* _DOCUMENT TEXT_:
When people are dying, their whole perspective changes, their whole view of the world is transfigured, and so are the views of those around them.


As many of you know, my son and his partner Carly have twins, who are now nine months old. One, Isla, is healthy; the other, Emily, has many difficulties and is going to need a lot of operations. Since she was born, she has had a tube in each nostril, one for breathing, one for feeding, with plasters on her face to keep the tubes fixed. Last week, Carly took her to the hospital to have her tubes changed, and she had the tubes out for five minutes of her life. Carly sent me a photo of her. Her face was shining with joy – she was transfigured in that moment. It was wonderful and uplifting to see. Apparently all the nurses who had come to know Emily in her many visits to the hospital came to see her and rejoice. For baby Emily and for all, this was a promise of things to come. These moments are transfiguring moments, for those involved but also for those watching. Everyone felt so joyous in that moment, and that moment stayed with Carly, perhaps stayed with the nurses, to transform and transfigure their day, their week.

Source data
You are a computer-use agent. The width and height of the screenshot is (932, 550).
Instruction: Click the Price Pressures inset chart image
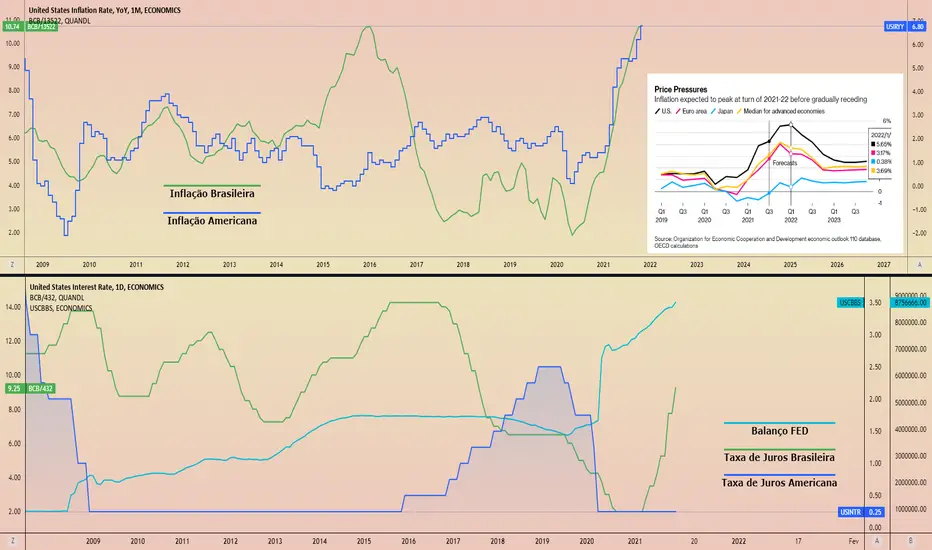pyautogui.click(x=775, y=164)
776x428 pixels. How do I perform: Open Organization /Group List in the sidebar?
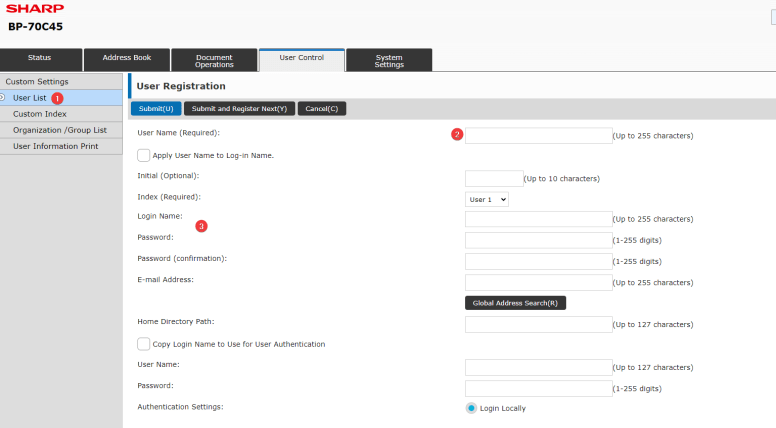pos(60,130)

* _TASK PROMPT_:
Sum up the reflection on baby Emily in two sentences. These records have no connection to the text.

* _TASK OUTPUT_:
When people are dying, their whole view of the world is transfigured, and so are the views of those around them. Emily, one of the writer's son's nine-month-old twins, has lived with breathing and feeding tubes, and when they were out for five minutes at the hospital her face shone with joy, a transfiguring moment that uplifted Carly and the nurses who came to rejoice.